For BMI’s Q409 Nigeria Pharmaceutical and Healthcare report, we expect total drug market spending in
the country to rise from US$633mn in 2008 to US$695mn by 2013, representing a compound annual
growth rate (CAGR) of 1.59% in US dollar terms and 3.24% in local currency. Per capita spending on
medicines will reach US$4.3 by 2013, while the proportion of GDP dedicated to legal drug spending will
reach only 0.2% – a decrease from 0.28% in 2008. While concerning, multinational drugmakers should
consider differential pricing when allocating products to Nigeria. Likewise, the government should
reassess its import tariffs on drugs that can be locally produced if imported medicines are indeed cheaper.
Moreover, it should invest and support local manufacturers in upgrading facilities so that economies of
scale are viable in the pharmaceutical segment.
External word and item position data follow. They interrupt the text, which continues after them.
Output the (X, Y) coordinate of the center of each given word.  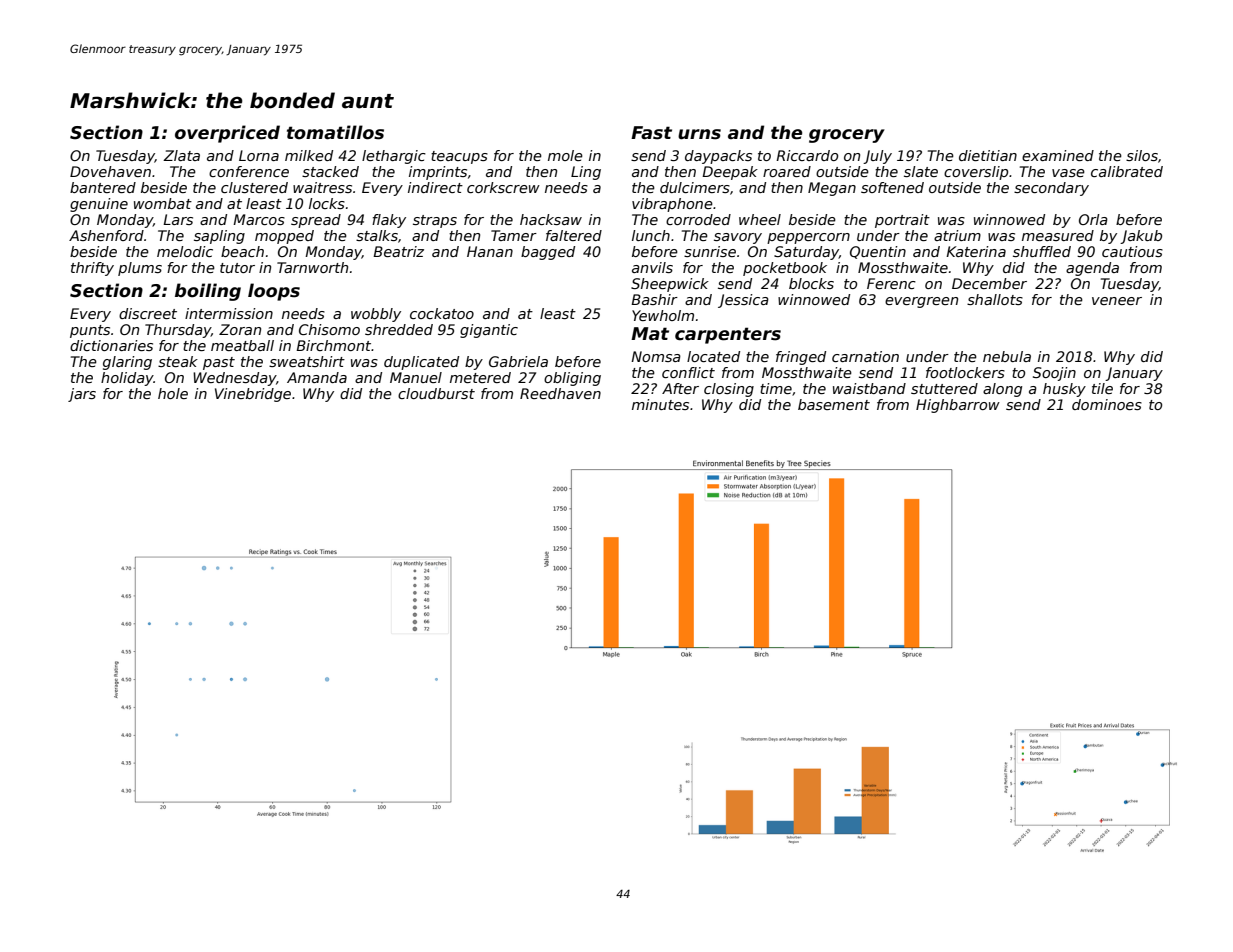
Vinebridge (253, 395)
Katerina (976, 251)
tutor (237, 268)
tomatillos (335, 132)
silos (1142, 155)
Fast (651, 133)
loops (274, 292)
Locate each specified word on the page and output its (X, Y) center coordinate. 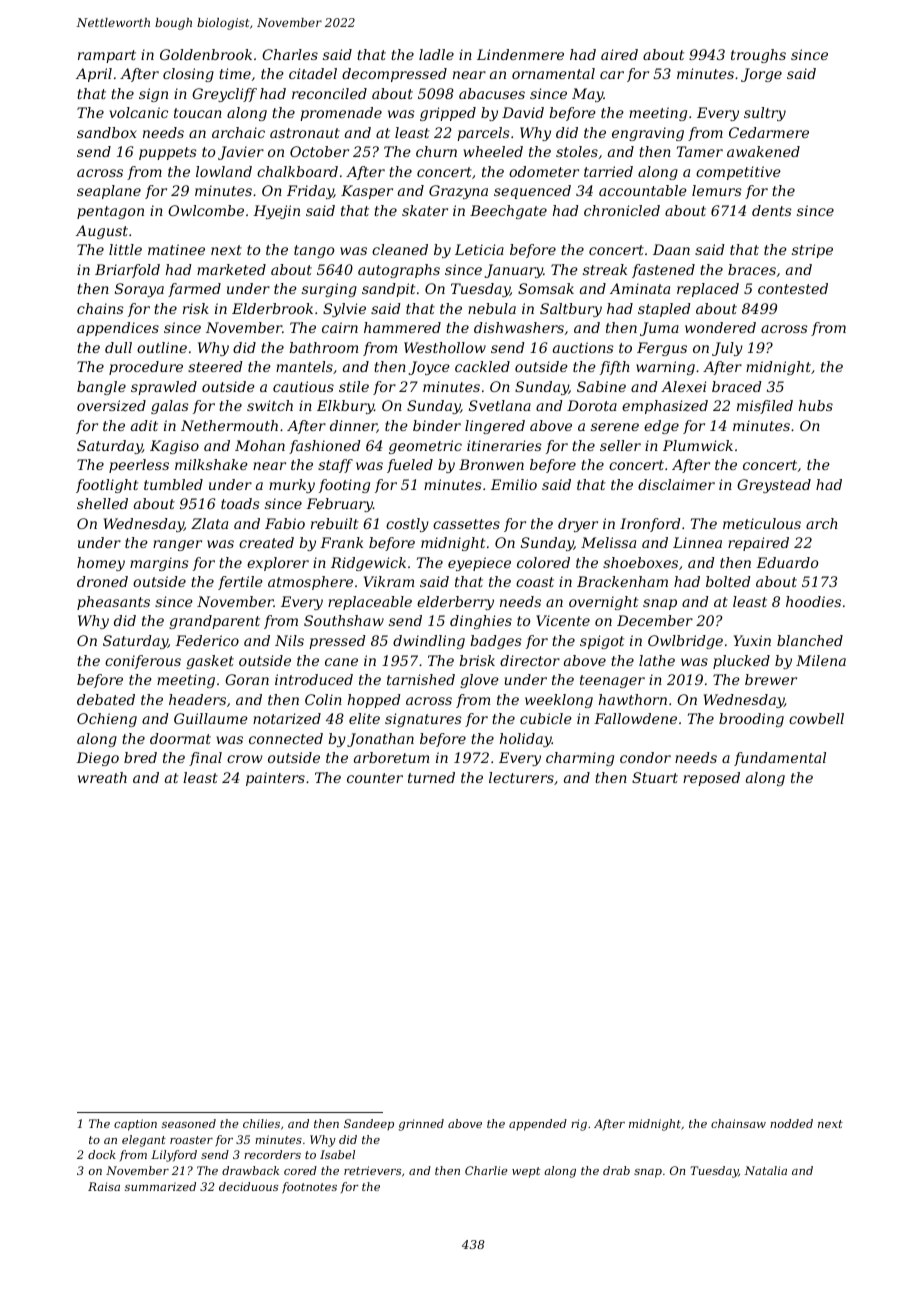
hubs (816, 405)
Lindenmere (520, 54)
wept (526, 1172)
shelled (102, 503)
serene (615, 427)
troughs (758, 56)
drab (616, 1170)
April (94, 75)
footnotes (309, 1188)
The country has great export potential – however the lack of domestic investment in local manufacturing
coupled with unreliable energy supplies (causing frequent outages that disrupt production and ruin
unfinished medicines) makes an increase in the export sector highly unlikely.
According to our Business Environment Rankings, Nigeria scores a meagre two out of 10 for its
approvals process, with an even poorer score of less than one for corruption. BMI notes that the Nigerian
government must urgently resolve its problematic internal affairs before embarking on drastic law
enforcement. The ongoing bureaucracy and deliberation in policy management is itself a massive
weakness that is exploited by counterfeiters.
The Health Reform Foundation of Nigeria (HERFON), the National Assembly and the Ministry of Health
have united in their stance to harmonise contributions to the healthcare system in the country in June 2009
BMI believes that the financing of the primary healthcare sector is in dire need of re-organisation.
The Nigerian government is still pushing through the National Health Insurance bill, which has
experienced low uptake due to weak strategic planning. In addition, the country has been set Millennium
Development Goals (MDGs) for improving its provision of healthcare. The National Health Insurance
Scheme (NHIS) was designed to provide equitable access to medical services, but it has been indentified
that aside from low uptake, the fragmented contributions through various government bodies is a severe
hindrance to progress.
A conference held in June 2009 resulted in the joint agreement that the financing and co-ordination of the
primary care system was to be prioritised. We note that African health systems are often characterised by
a lack of unification between various financing authorities. The latest development highlights a
progressive stance by the Nigerian government in recognising this issue. Without greater government
involvement over time, the system will be more severely underfunded. One rationale behind our outlook
is that many people that still resort to out-of-pocket payments for primary care will have little incentive to
join the NHIS without a reduction in premiums to make it more affordable.